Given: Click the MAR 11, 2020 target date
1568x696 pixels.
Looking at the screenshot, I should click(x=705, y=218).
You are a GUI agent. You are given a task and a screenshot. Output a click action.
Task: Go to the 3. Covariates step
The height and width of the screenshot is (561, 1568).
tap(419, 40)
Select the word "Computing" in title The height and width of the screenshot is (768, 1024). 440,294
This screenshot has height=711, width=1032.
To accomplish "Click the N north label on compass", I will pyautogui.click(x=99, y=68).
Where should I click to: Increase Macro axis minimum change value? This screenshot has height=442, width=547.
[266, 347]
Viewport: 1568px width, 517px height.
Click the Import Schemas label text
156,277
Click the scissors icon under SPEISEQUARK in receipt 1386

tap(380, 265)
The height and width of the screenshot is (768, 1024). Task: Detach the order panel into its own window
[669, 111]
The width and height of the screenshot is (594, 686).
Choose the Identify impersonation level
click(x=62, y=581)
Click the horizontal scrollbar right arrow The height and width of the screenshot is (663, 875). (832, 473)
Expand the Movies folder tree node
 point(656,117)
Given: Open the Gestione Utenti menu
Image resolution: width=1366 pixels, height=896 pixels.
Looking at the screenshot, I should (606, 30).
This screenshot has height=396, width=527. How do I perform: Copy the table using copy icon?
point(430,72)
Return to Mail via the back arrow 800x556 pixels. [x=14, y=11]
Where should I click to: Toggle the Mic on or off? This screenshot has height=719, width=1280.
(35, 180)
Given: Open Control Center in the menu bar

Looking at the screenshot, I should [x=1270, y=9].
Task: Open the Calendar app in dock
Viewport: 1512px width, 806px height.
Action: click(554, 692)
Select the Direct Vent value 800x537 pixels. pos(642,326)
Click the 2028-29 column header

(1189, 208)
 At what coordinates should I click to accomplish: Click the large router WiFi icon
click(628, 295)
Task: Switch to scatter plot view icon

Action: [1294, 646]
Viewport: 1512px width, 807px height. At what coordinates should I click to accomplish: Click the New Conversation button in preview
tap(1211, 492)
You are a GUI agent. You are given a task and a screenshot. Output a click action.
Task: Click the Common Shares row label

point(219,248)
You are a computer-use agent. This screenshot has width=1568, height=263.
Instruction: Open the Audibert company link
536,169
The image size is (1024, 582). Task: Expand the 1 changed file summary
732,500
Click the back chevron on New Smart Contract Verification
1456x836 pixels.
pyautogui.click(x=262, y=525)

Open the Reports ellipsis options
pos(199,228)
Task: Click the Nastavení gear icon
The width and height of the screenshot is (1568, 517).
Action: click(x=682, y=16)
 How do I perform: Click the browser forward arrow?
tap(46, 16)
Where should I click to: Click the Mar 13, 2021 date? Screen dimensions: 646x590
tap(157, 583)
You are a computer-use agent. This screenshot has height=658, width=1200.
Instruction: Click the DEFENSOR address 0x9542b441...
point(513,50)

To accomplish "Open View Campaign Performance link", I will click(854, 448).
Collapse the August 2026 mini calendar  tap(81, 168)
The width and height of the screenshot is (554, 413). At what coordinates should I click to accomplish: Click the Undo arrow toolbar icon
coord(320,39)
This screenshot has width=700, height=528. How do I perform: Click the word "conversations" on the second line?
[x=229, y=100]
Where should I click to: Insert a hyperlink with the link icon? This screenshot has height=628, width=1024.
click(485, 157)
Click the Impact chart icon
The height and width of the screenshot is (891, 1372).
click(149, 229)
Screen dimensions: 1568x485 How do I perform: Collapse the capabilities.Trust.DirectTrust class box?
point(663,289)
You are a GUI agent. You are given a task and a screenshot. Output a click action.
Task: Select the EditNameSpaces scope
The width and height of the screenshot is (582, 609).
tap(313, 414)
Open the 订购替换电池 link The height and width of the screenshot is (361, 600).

▬▬▬▬▬▬

EXERCISE BRIEF -> Beginning at the line above with "Given: Open Control Center in the menu bar" and finishing at the line with "has height=658, width=1200.", return each line exactly and return nothing else.

RESULT OF THIS TASK ->
Given: Open Control Center in the menu bar

Looking at the screenshot, I should [x=1270, y=9].
Task: Open the Calendar app in dock
Viewport: 1512px width, 806px height.
Action: click(554, 692)
Select the Direct Vent value 800x537 pixels. pos(642,326)
Click the 2028-29 column header

(1189, 208)
 At what coordinates should I click to accomplish: Click the large router WiFi icon
click(628, 295)
Task: Switch to scatter plot view icon

Action: [1294, 646]
Viewport: 1512px width, 807px height. At what coordinates should I click to accomplish: Click the New Conversation button in preview
tap(1211, 492)
You are a GUI agent. You are given a task and a screenshot. Output a click action.
Task: Click the Common Shares row label

point(219,248)
You are a computer-use agent. This screenshot has width=1568, height=263.
Instruction: Open the Audibert company link
536,169
The image size is (1024, 582). Task: Expand the 1 changed file summary
732,500
Click the back chevron on New Smart Contract Verification
1456x836 pixels.
pyautogui.click(x=262, y=525)

Open the Reports ellipsis options
pos(199,228)
Task: Click the Nastavení gear icon
The width and height of the screenshot is (1568, 517).
Action: click(x=682, y=16)
 How do I perform: Click the browser forward arrow?
tap(46, 16)
Where should I click to: Click the Mar 13, 2021 date? Screen dimensions: 646x590
tap(157, 583)
You are a computer-use agent. This screenshot has height=658, width=1200.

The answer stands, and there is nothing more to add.